If I Lay Here, If I Just Lay Here, Would You Lay With Me and Just Forget the World?
Here is my average day:
My first experience of a day is to wake up and drag myself across the cold tile of my bathroom floor. Usually this is a premature end to my sleep, and I then tiptoe frantically back to bed. This break usually falls three or four hours before I actually intend to wake up. So I return to sleep, fortunately with relative ease, but again, this sleep doesn’t last. I get too warm or wake up while turning in my sleep within the next two hours. More often than not I wake up every few hours of sleep, or even more frequent. But there is this magic time in the morning when every day it is exactly the same. I wake up and I try to prepare myself for living this life. I watch my husband sleeping and wonder what he wants from our life together. I furrow my brow and uselessly guess as to what he thinks every day. I can’t read him. I can never read him. And furthermore, he offers nothing much more of himself, emotionally, except momentary enthusiasm and arousal. My husband has few modes that way. The heartbreaking part of our relationship is that there is a hugely important level of myself as a person that is honest, and emotionally vulnerable. This part of me is something I seldom get to express. I have tried sharing that part of myself with him but he acts like he doesn’t understand. In situations I see that part of him, too, but usually when he is emotionally mooning over nostalgia, or women from his past that he has unresolved issues with. I’m resentful of that- the only time I get to see that part of him is when he’s busy telling me how much he used to be in love with someone else. It doesn’t feel like a feeling he “used to” have. It just feels like a feeling he has.
I know it’s unfair to feel that way. He tells me sometimes that there was a point in his life when he was emotionally open and expressive, but years of being taken advantage of somehow taught him through conditioning that emotions are messy and do nothing but complicate things in negative ways. So over the years he taught himself to feel nothing; to be a thinker who bases all of his decisions on logical equations.
Sometimes I think his equation of our future is impossibly oversimplified, completely black and white, and as deep as a soap dish. My two stipulations of accepting his proposal was that he never cheats on me (fail) and we get to have a baby (epic fail). I want to fucking rip out my own uterus and beat him to death with it. I am daily getting angrier and angrier. The more often he wants to make love, the angrier I get- like, don’t get me wrong, I love being intimate with my husband but was that what this was about? Not having to go out and work for it? Is this just “fun”? Did I just get married to have “fun”? What do I do? This decision is going to be like everything else- something I either have to push him into submission to do, or go out and do myself. I don’t want either one of those things.

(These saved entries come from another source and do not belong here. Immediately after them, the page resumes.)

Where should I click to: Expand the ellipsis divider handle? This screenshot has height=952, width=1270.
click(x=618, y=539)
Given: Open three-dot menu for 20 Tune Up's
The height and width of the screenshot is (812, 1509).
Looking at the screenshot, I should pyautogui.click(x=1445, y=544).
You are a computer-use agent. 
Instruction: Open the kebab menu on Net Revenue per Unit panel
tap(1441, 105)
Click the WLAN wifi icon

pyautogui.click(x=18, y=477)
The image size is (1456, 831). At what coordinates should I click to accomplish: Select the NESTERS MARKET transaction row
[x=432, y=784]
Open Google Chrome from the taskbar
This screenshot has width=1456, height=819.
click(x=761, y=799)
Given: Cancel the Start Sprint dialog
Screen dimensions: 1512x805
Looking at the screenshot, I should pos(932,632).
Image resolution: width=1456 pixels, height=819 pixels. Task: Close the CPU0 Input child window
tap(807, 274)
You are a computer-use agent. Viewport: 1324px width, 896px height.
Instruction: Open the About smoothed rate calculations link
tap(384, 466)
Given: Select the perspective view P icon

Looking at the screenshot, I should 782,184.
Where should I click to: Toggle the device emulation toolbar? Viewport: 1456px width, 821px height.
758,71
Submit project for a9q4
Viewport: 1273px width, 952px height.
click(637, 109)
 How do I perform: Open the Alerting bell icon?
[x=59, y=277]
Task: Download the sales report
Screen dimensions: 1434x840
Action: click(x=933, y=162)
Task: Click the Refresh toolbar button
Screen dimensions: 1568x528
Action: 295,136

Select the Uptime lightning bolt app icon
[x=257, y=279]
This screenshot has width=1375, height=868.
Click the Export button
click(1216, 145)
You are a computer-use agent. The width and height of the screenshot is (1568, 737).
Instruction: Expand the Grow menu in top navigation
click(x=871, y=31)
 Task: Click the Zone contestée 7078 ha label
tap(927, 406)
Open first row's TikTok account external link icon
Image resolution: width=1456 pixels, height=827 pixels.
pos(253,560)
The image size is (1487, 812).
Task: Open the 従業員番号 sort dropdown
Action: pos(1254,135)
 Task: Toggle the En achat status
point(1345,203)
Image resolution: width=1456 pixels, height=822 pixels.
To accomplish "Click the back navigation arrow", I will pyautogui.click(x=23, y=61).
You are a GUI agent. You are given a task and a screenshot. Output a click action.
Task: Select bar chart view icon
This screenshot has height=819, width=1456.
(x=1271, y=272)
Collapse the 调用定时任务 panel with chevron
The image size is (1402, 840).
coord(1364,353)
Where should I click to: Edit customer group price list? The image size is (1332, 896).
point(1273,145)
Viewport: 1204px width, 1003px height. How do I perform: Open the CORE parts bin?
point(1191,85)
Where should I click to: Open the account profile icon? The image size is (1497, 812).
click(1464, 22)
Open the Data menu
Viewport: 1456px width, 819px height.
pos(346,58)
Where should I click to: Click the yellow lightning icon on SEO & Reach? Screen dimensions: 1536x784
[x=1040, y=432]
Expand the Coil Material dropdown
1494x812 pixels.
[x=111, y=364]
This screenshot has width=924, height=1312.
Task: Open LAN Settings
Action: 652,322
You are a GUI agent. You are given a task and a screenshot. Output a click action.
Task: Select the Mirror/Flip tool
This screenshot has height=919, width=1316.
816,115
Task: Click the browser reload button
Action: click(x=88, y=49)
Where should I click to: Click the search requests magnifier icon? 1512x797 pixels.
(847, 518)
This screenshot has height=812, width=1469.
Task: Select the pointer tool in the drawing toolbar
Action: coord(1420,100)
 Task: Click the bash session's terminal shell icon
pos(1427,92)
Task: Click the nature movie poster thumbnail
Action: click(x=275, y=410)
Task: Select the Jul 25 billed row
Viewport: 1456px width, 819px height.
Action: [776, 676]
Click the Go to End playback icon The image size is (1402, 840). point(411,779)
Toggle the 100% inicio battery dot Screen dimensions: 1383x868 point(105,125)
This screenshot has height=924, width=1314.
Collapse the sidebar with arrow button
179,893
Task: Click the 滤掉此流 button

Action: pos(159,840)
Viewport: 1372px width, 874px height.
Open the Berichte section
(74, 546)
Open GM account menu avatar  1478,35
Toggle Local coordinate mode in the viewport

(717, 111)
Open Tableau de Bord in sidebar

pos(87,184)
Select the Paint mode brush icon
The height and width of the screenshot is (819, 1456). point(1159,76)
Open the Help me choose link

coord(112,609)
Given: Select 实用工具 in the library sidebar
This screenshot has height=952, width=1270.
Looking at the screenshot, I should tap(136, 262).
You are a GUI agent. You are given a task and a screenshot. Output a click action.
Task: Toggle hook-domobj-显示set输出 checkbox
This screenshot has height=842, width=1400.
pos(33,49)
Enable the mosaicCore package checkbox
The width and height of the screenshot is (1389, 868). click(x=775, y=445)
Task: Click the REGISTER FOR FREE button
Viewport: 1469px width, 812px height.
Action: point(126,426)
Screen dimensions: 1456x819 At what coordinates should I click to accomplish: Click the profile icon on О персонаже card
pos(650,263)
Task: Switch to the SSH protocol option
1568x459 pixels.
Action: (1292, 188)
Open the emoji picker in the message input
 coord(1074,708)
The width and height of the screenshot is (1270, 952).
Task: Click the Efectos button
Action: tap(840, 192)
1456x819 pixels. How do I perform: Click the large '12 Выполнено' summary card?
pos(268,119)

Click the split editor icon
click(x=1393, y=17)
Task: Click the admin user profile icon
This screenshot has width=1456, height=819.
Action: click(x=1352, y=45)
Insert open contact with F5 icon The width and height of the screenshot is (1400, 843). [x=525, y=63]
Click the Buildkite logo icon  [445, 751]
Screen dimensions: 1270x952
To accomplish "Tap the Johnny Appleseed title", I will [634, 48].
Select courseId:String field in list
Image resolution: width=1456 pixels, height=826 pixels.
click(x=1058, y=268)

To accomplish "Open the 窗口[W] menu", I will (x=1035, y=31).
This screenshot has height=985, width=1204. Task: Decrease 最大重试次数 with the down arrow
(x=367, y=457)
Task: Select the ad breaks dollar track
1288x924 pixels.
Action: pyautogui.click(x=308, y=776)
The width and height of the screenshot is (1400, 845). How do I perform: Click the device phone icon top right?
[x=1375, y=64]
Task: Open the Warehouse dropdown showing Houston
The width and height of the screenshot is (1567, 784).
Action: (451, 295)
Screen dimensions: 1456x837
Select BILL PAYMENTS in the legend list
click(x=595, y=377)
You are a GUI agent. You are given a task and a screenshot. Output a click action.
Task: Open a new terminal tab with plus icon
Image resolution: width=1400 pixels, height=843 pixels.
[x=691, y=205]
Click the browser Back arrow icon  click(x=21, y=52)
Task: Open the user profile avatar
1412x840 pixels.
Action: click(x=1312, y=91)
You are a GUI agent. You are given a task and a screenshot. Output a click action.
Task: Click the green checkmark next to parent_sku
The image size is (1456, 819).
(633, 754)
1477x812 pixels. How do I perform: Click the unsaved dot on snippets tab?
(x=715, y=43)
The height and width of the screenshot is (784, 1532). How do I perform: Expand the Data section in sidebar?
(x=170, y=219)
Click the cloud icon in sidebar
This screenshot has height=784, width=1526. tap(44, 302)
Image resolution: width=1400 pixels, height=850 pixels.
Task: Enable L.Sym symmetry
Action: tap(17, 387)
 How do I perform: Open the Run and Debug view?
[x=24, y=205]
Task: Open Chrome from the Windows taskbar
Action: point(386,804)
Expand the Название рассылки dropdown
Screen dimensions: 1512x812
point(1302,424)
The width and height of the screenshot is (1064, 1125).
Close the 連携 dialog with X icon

How did I start feeling this way and when? When did this become so important to me that it overshadowed everything else? Should I be more logical and less emotional and be okay with this not happening? Do I have a right to be this deeply and incredibly, outrageously unhappy?
I think sometimes I fool myself into believing the illusion that I am ahead of where I was when I had nothing. I fucking feel… like there is no hope.